We have a custom plug-in. That is, the company where I'm working developed it in house. I would like to install it as an available plug-in in Eclipse Ganymede. How do I do that?

From what I can figure out, the Eclipse software install only supports installation from Eclipse software update sites.

I went to Help -> Install New Software... -> Add -> Local... to browse to a folder containing the plug-in. Although the dialog lets me add the directory as an update site, it doesn't work. It expects that directory to be a local Eclipse update site (I think). I get the error

No repository found at file:/G:/TOOLS/...

Next I just copied the plug-in into the plug-in directory under my Eclipse installation. That didn't work either. I also tried copying it into the dropins directory. No dice.

Can anyone enlighten me how to install a plug-in that's not on an "update" site?

Thanks in advance....

+1  A: 

Usually an Eclipse plug-in packaged as zip file is install by extracting it into the Eclipse installation directory (or the plugins directory depending on how it is packaged, as it can also extract files in features directory).

Next restart Eclipse with the --clean option.

Amro
aka, "the old school way" :)
javamonkey79
Our plug-in is already packaged up correctly. It's packaged as a directory with sub-directories and files. It installs just fine with earlier versions of Eclipse by just copying the whole directory to the Eclipse installation's ../eclipse/plugins directory. So, there is no problem with the packaging. This doesn't work in Ganymede. I'm looking for explanations why or for instructions on how to do it differently.
rhimbo
A: 

Did you check the Eclipse error log? Maybe the bundle is failing to deploy for some reason.
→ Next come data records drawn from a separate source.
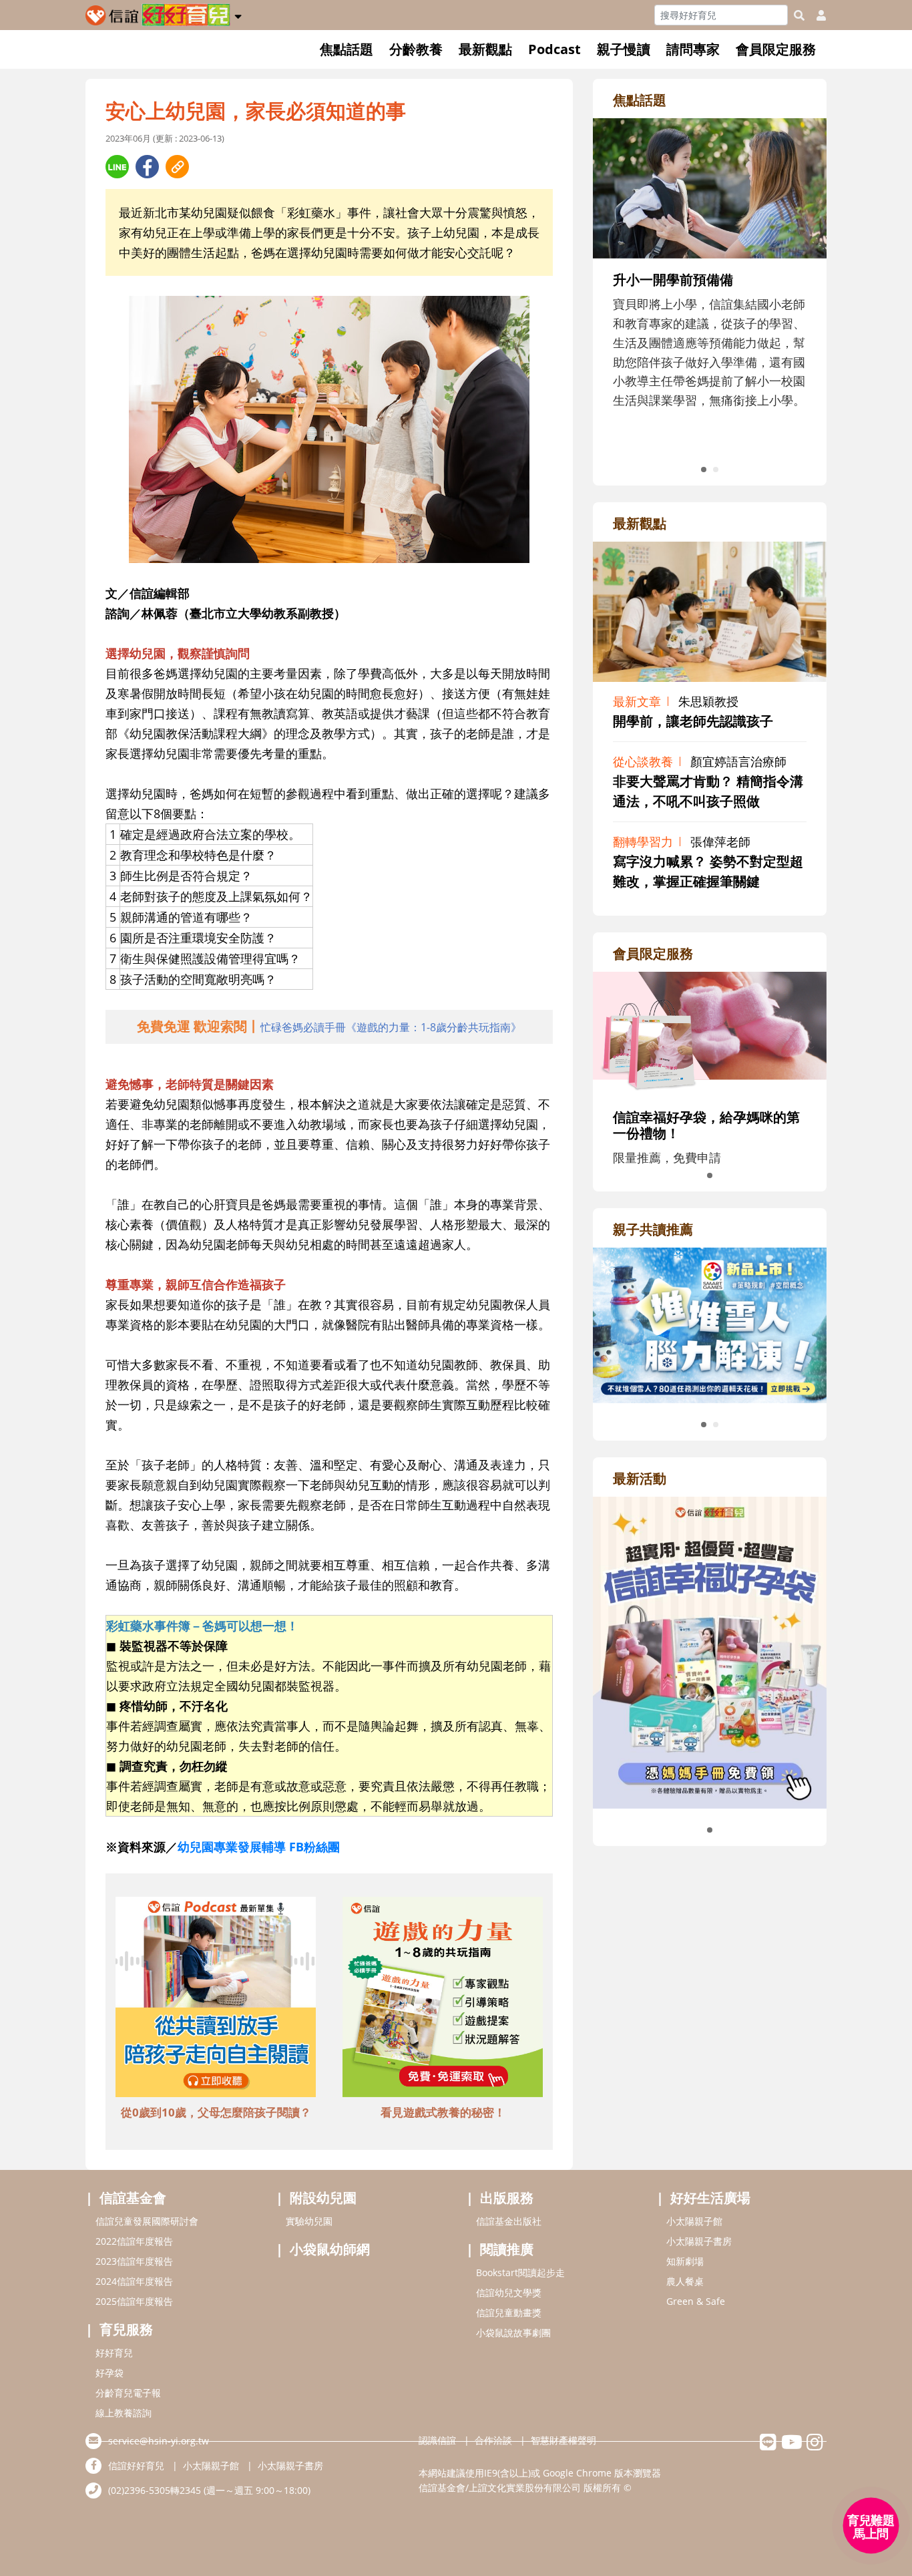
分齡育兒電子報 (128, 2392)
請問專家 (693, 49)
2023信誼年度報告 (134, 2261)
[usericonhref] (816, 15)
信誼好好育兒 (136, 2465)
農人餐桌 (685, 2281)
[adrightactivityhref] (710, 1651)
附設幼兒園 (323, 2198)
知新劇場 (685, 2261)
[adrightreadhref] (710, 1324)
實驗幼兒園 (309, 2221)
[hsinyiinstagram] (815, 2445)
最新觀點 (485, 49)
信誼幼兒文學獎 (508, 2292)
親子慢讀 (623, 49)
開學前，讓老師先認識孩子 (693, 721)
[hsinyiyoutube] (791, 2445)
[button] (238, 14)
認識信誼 (437, 2440)
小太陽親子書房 (699, 2241)
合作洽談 (493, 2440)
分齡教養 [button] (416, 49)
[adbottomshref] (216, 1999)
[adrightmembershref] (710, 1033)
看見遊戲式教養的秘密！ (443, 2112)
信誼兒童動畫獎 (508, 2312)
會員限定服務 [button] (776, 49)
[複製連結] (177, 166)
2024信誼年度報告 (134, 2281)
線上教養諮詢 (123, 2412)
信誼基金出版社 (508, 2221)
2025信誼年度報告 (134, 2301)
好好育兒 (114, 2352)
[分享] (117, 166)
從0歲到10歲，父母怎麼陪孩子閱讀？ (216, 2112)
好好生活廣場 (710, 2198)
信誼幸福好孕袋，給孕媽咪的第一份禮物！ (706, 1125)
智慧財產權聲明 (563, 2440)
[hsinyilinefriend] (768, 2445)
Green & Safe (695, 2301)
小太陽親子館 (694, 2221)
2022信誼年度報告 (134, 2241)
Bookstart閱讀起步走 (520, 2272)
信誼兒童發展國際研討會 (146, 2221)
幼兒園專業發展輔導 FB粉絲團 (259, 1847)
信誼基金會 (132, 2198)
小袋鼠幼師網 (330, 2249)
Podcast (554, 49)
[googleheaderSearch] (799, 15)
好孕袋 (109, 2372)
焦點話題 (346, 49)
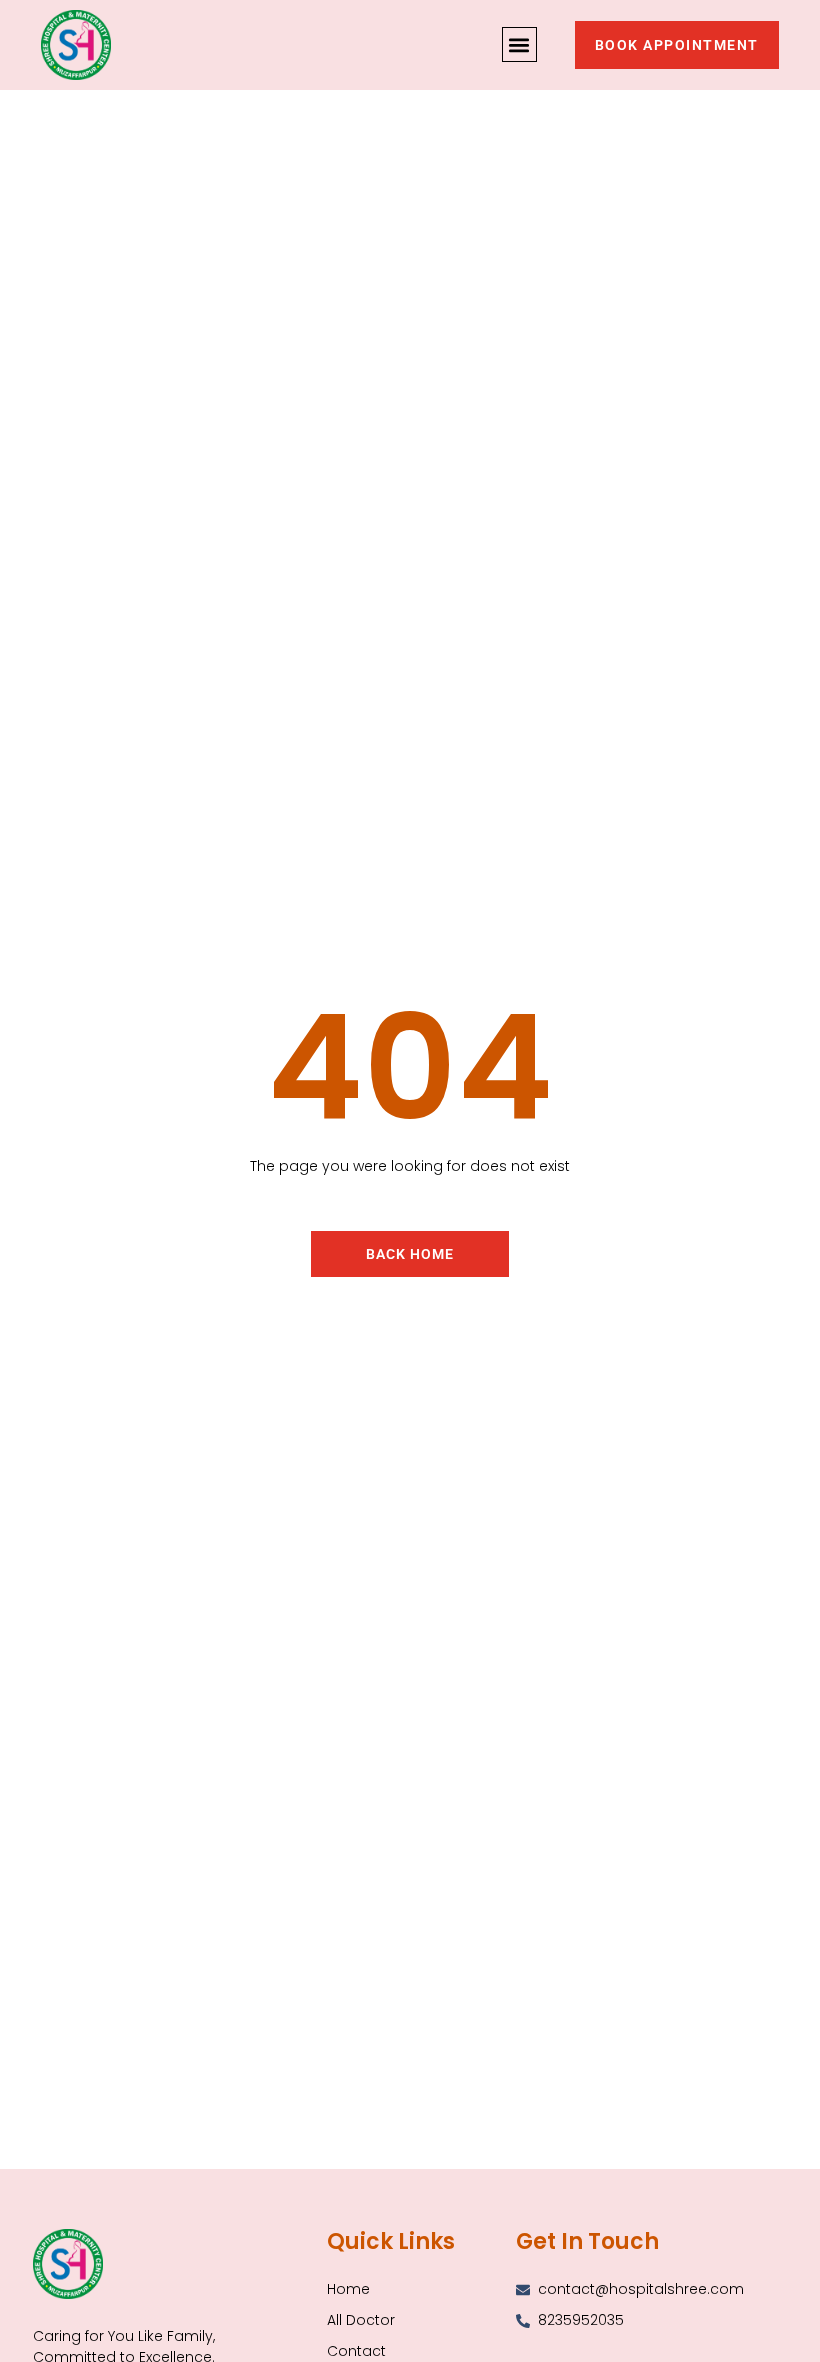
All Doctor (361, 2320)
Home (348, 2289)
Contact (356, 2351)
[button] (519, 44)
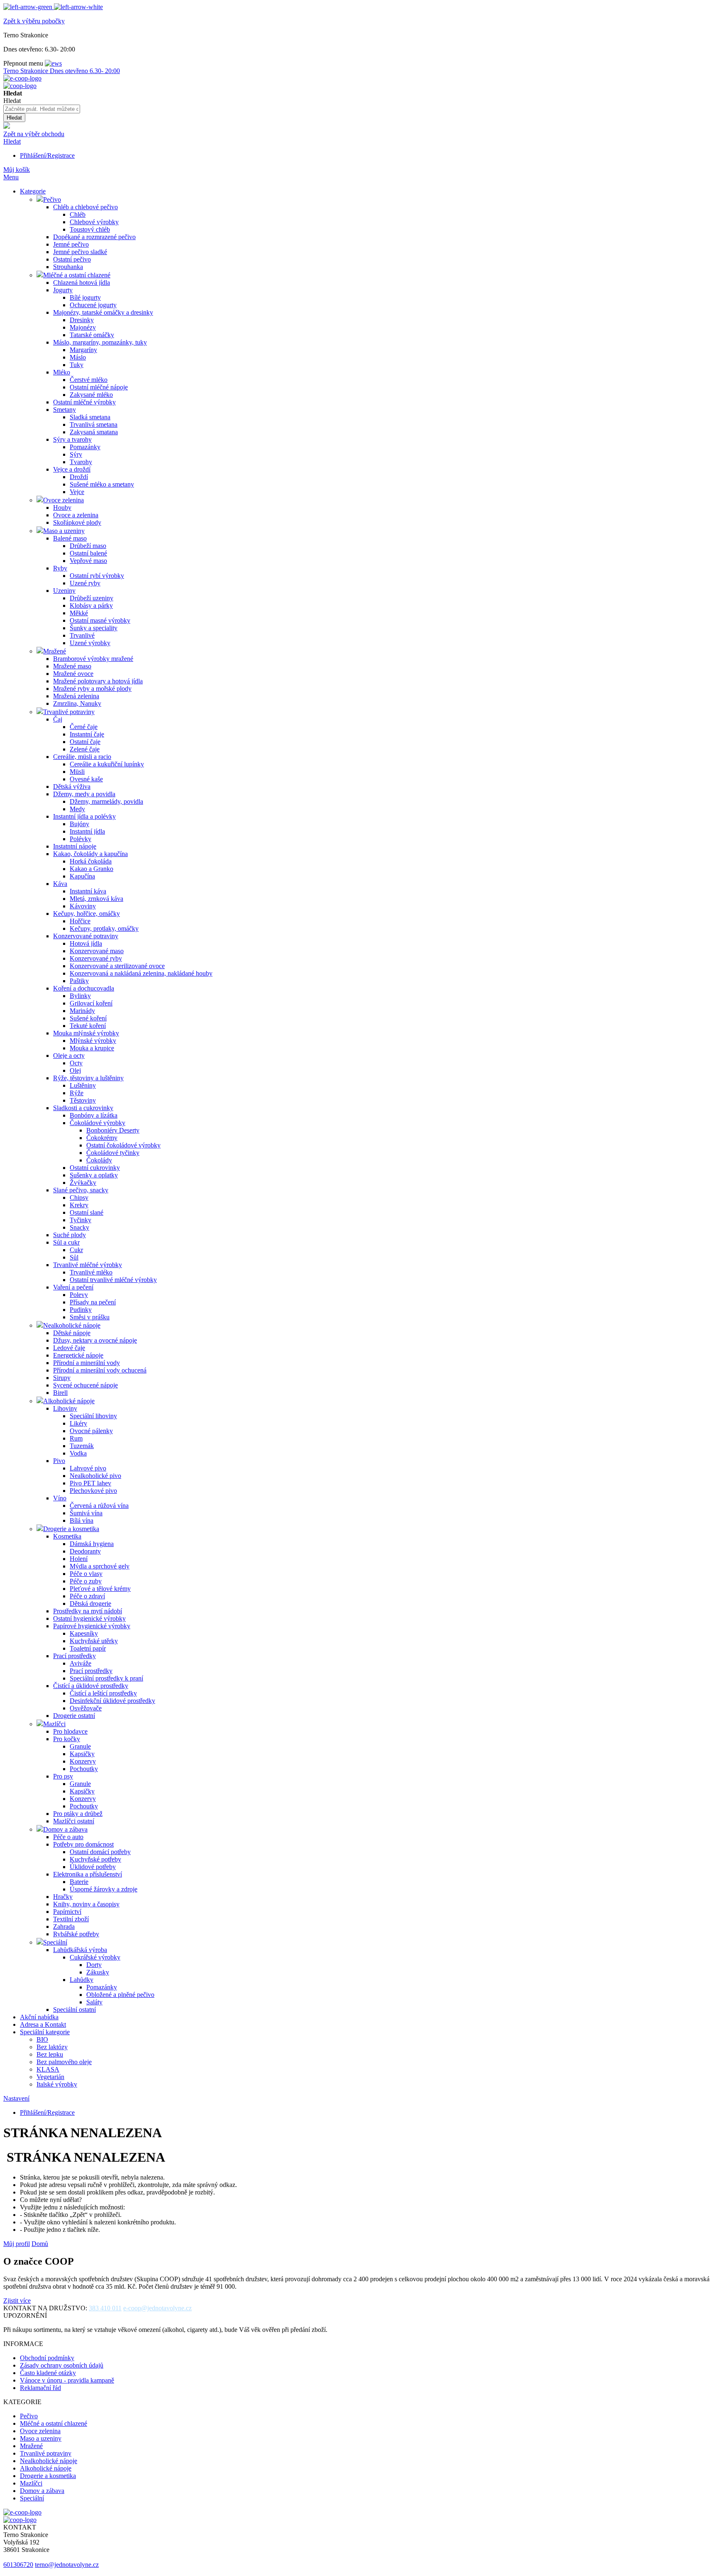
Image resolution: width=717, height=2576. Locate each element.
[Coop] (6, 126)
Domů (40, 2243)
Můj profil (16, 2243)
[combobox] (41, 109)
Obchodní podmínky (47, 2357)
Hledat (12, 141)
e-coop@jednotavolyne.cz (157, 2308)
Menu (11, 177)
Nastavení (16, 2098)
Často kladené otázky (48, 2372)
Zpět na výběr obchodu (33, 133)
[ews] (53, 63)
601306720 (18, 2564)
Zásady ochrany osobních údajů (61, 2365)
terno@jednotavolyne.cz (67, 2564)
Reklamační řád (40, 2387)
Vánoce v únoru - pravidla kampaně (67, 2380)
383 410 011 (105, 2308)
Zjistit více (17, 2300)
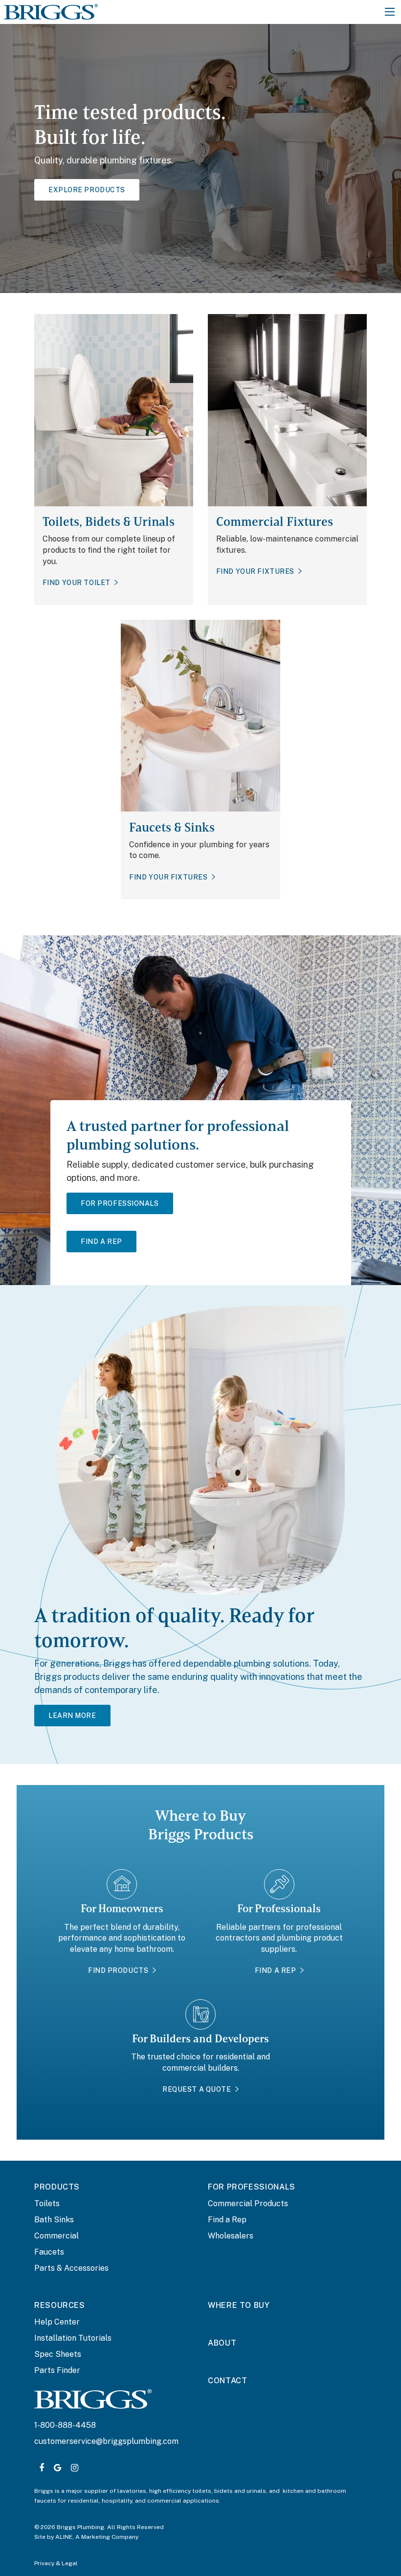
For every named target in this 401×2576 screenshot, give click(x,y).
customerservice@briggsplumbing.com (106, 2441)
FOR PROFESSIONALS (251, 2187)
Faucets (49, 2252)
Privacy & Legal (56, 2563)
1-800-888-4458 (65, 2425)
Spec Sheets (57, 2354)
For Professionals (120, 1203)
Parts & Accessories (71, 2268)
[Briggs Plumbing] (51, 11)
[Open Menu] (390, 12)
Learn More (72, 1715)
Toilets (47, 2203)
Otherwise, create a Feature and Update Site for your plugin as described here. An update site can either be a remote http server (SVN even), or a local directory. The nice thing is that you'll get versioning and the ability to upgrade and uninstall from inside Eclipse. It also makes things easier once your plugin grows into several plugins because they can be bundled together into a single, versioned feature.